_Aim:_
Rewrite the listing below, swapping every occurrence of "stepper" for "spinner" and leaving all else unchanged.

# Data supplied start

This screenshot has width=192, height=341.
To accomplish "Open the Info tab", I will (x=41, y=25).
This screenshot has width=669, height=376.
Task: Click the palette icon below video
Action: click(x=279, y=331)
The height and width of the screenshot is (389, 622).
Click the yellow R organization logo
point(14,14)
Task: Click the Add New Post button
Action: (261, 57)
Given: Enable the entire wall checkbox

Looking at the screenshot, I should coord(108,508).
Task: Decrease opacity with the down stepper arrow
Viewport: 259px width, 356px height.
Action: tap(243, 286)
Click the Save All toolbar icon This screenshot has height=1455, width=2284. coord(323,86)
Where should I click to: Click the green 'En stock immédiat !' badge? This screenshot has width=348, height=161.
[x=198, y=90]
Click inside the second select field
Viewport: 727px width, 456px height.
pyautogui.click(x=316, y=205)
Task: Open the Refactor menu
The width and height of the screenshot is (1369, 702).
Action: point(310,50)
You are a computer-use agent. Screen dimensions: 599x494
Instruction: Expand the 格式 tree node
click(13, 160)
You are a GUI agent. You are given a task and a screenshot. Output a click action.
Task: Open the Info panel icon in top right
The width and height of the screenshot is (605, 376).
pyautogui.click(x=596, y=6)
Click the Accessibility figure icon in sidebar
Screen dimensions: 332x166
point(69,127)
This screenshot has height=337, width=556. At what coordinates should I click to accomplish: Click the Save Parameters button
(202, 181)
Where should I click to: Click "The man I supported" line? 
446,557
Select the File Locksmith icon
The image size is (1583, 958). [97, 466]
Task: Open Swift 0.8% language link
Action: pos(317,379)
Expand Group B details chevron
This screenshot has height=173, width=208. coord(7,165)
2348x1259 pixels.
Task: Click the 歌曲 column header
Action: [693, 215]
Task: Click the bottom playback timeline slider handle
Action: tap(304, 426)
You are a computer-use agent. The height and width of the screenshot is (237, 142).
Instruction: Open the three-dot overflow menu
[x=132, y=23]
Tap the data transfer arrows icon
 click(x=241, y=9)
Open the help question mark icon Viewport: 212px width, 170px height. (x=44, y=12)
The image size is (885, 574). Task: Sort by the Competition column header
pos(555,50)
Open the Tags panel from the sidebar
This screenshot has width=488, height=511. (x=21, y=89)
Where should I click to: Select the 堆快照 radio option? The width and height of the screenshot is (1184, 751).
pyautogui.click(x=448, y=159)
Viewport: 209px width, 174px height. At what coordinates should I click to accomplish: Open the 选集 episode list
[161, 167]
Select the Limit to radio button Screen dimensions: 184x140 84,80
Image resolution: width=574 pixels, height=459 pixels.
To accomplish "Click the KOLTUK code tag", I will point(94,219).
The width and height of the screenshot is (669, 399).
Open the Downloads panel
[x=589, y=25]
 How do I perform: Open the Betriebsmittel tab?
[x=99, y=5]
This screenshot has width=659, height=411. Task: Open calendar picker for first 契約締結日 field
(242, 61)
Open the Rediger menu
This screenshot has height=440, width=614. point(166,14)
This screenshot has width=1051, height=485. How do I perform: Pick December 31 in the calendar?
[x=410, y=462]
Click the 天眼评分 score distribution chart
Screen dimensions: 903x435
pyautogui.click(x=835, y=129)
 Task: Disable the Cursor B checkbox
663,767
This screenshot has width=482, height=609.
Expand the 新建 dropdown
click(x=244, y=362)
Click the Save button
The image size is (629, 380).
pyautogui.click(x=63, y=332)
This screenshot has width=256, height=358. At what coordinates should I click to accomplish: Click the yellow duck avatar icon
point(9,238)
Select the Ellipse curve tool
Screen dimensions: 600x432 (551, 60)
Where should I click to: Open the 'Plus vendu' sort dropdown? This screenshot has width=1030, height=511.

# Data supplied end

_Response to the exercise:_
This screenshot has width=192, height=341.
To accomplish "Open the Info tab", I will (x=41, y=25).
This screenshot has width=669, height=376.
Task: Click the palette icon below video
Action: click(x=279, y=331)
The height and width of the screenshot is (389, 622).
Click the yellow R organization logo
point(14,14)
Task: Click the Add New Post button
Action: (261, 57)
Given: Enable the entire wall checkbox

Looking at the screenshot, I should coord(108,508).
Task: Decrease opacity with the down spinner arrow
Viewport: 259px width, 356px height.
Action: tap(243, 286)
Click the Save All toolbar icon This screenshot has height=1455, width=2284. coord(323,86)
Where should I click to: Click the green 'En stock immédiat !' badge? This screenshot has width=348, height=161.
[x=198, y=90]
Click inside the second select field
Viewport: 727px width, 456px height.
pyautogui.click(x=316, y=205)
Task: Open the Refactor menu
The width and height of the screenshot is (1369, 702).
Action: point(310,50)
You are a computer-use agent. Screen dimensions: 599x494
Instruction: Expand the 格式 tree node
click(13, 160)
You are a GUI agent. You are given a task and a screenshot. Output a click action.
Task: Open the Info panel icon in top right
The width and height of the screenshot is (605, 376).
pyautogui.click(x=596, y=6)
Click the Accessibility figure icon in sidebar
Screen dimensions: 332x166
point(69,127)
This screenshot has height=337, width=556. At what coordinates should I click to accomplish: Click the Save Parameters button
(202, 181)
Where should I click to: Click "The man I supported" line? 
446,557
Select the File Locksmith icon
The image size is (1583, 958). [97, 466]
Task: Open Swift 0.8% language link
Action: pos(317,379)
Expand Group B details chevron
This screenshot has height=173, width=208. coord(7,165)
2348x1259 pixels.
Task: Click the 歌曲 column header
Action: [693, 215]
Task: Click the bottom playback timeline slider handle
Action: tap(304, 426)
You are a computer-use agent. The height and width of the screenshot is (237, 142).
Instruction: Open the three-dot overflow menu
[x=132, y=23]
Tap the data transfer arrows icon
 click(x=241, y=9)
Open the help question mark icon Viewport: 212px width, 170px height. (x=44, y=12)
The image size is (885, 574). Task: Sort by the Competition column header
pos(555,50)
Open the Tags panel from the sidebar
This screenshot has width=488, height=511. (x=21, y=89)
Where should I click to: Select the 堆快照 radio option? The width and height of the screenshot is (1184, 751).
pyautogui.click(x=448, y=159)
Viewport: 209px width, 174px height. At what coordinates should I click to accomplish: Open the 选集 episode list
[161, 167]
Select the Limit to radio button Screen dimensions: 184x140 84,80
Image resolution: width=574 pixels, height=459 pixels.
To accomplish "Click the KOLTUK code tag", I will point(94,219).
The width and height of the screenshot is (669, 399).
Open the Downloads panel
[x=589, y=25]
 How do I perform: Open the Betriebsmittel tab?
[x=99, y=5]
This screenshot has width=659, height=411. Task: Open calendar picker for first 契約締結日 field
(242, 61)
Open the Rediger menu
This screenshot has height=440, width=614. point(166,14)
This screenshot has width=1051, height=485. How do I perform: Pick December 31 in the calendar?
[x=410, y=462]
Click the 天眼评分 score distribution chart
Screen dimensions: 903x435
pyautogui.click(x=835, y=129)
 Task: Disable the Cursor B checkbox
663,767
This screenshot has width=482, height=609.
Expand the 新建 dropdown
click(x=244, y=362)
Click the Save button
The image size is (629, 380).
pyautogui.click(x=63, y=332)
This screenshot has width=256, height=358. At what coordinates should I click to accomplish: Click the yellow duck avatar icon
point(9,238)
Select the Ellipse curve tool
Screen dimensions: 600x432 (551, 60)
Where should I click to: Open the 'Plus vendu' sort dropdown? This screenshot has width=1030, height=511.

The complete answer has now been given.